Twenty-six participants completed the 28-day treatment interruption. Two out of eight in the placebo arm and two out of 20 in the ABX464 arm discontinued treatment. Discontinuations in the ABX464 arm were due to premature viral rebound and adverse events.

After 28 days off treatment, eight of the ABX464 arm were classified as responders (53%), having an HIV DNA reduction greater than 25% (mean change -186 DNA copies/million peripheral blood mononuclear cells [PBMCs], compared to none of the placebo group). The mean reduction in total HIV DNA in responders was 38%.

Baseline HIV DNA levels were below 50 copies per million PBMCs in five of the ABX464 group and two of the placebo group and they were excluded from the responder analysis.

HIV DNA levels rose by a mean of 67 DNA copies/million PBMCs in seven participants in the ABX464 arm (non-responders).

The mean baseline total HIV DNA in responders and non-responders was not specified but baseline HIV DNA ranged from 146 copies/million PBMCs to 961 copies/million PBMCs and no correlation was apparent between the level of baseline HIV DNA and the magnitude of reduction, although, again, this change was not specified in the results presented.

Reductions of greater than 25% in integrated HIV DNA (HIV DNA most likely to lead to HIV replication) were observed in seven of 17 in the ABX464 arm (a mean of -131 copies/million PBMCs) and two of the placebo arm (-41 copies/million PBMCs).

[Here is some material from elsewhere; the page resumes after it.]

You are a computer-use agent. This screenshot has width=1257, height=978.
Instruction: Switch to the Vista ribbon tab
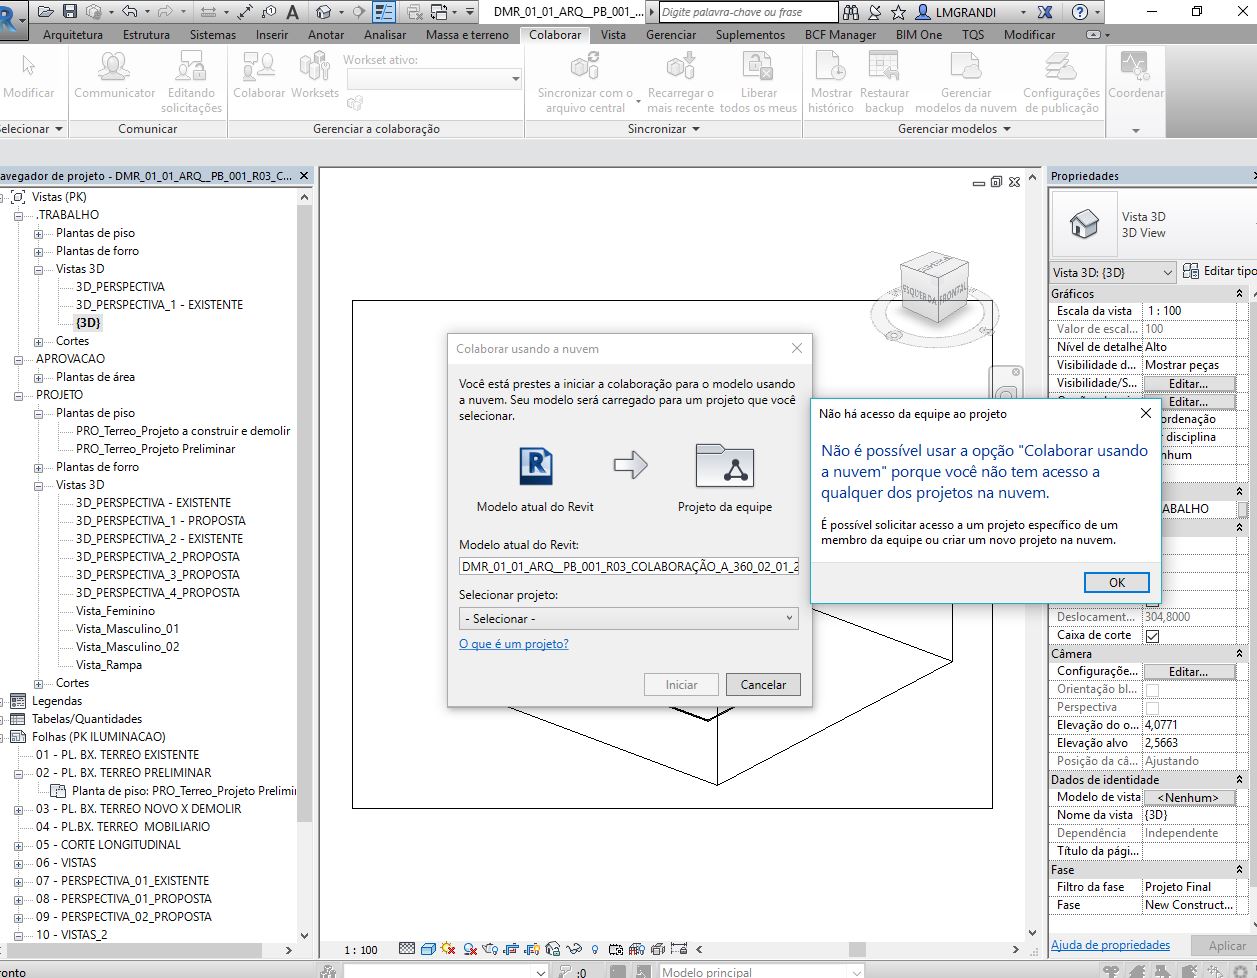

The mean reduction in responders was 55%.

Despite these reductions in HIV DNA there was no delay in HIV viral rebound in the ABX464 arm after treatment interruption compared to the placebo group, indicating that the degree of HIV DNA reduction was insufficient to affect the speed at which viral replication re-emerged after the interruption of treatment.

The most common adverse events were mild-to-moderate abdominal pain and headache (grade 1 or 2) and one person discontinued study drug owing to abdominal pain.

Follow-up studies will look at a longer period of ABX464 treatment (84 days) and at the time needed to achieve maximal reduction of the HIV reservoir in recently infected and chronically infected people with well-suppressed viral load.

However, responding to questions after his presentation, Linos Vandekerckhove questioned whether further treatment interruption studies would provide useful information without more potent drugs for clearing HIV DNA. “Much more profound decreases in HIV DNA are needed – as a general strategy I would not recommend it,” he said.